ゴオオっと地鳴りが響き渡ると、ぐらぐらっと来た。
ミシミシっと家の柱が軋む音が始まり、天井から面下がっていた電灯の笠が横に大きく湾曲し始める。茶の間に置かれていた食器棚も、一緒にカタカタと音をたて始める。
「な?何?」
「じ、地震?」
目を白黒とさせて、狼狽する天道家の人々。その脇を、爺さんは、慌てて、何かを取り出した。それから、がっと樹の身体を抱えて、少し開かれた口元へと、何かを放り込んだ。

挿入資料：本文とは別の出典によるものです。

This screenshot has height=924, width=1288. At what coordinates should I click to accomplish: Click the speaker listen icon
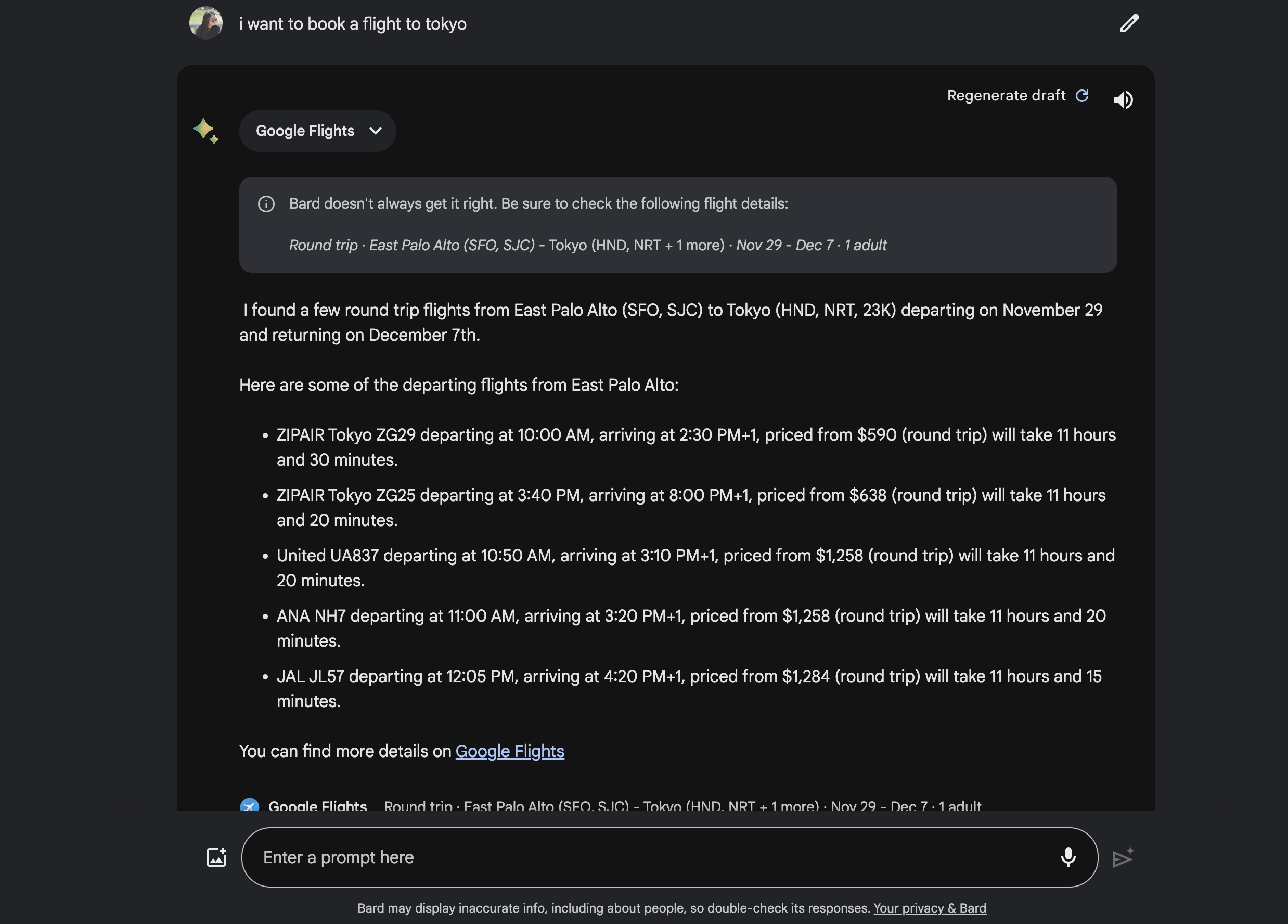point(1123,100)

「薬じゃ!樹。気を確かに持てっ!おまえが気を確かに持たねば、この国は滅びるぞっ!」
そう言って薬を飲ませると、くわっと目を見開いて、樹のミゾオチに一発、ドンと拳を打ち貫いた。
「はうっ…。」
樹が気を取り戻したのと、地震の揺れが収まったのは、ほぼ同時であった。
「爺様、ぼ、ボクは一体…。」
「ふう…。何とかおさまったかのう…。たく、驚かせるな。」
爺さんは、ほおおっと、安堵の溜息を、大きく胸から吐き出した。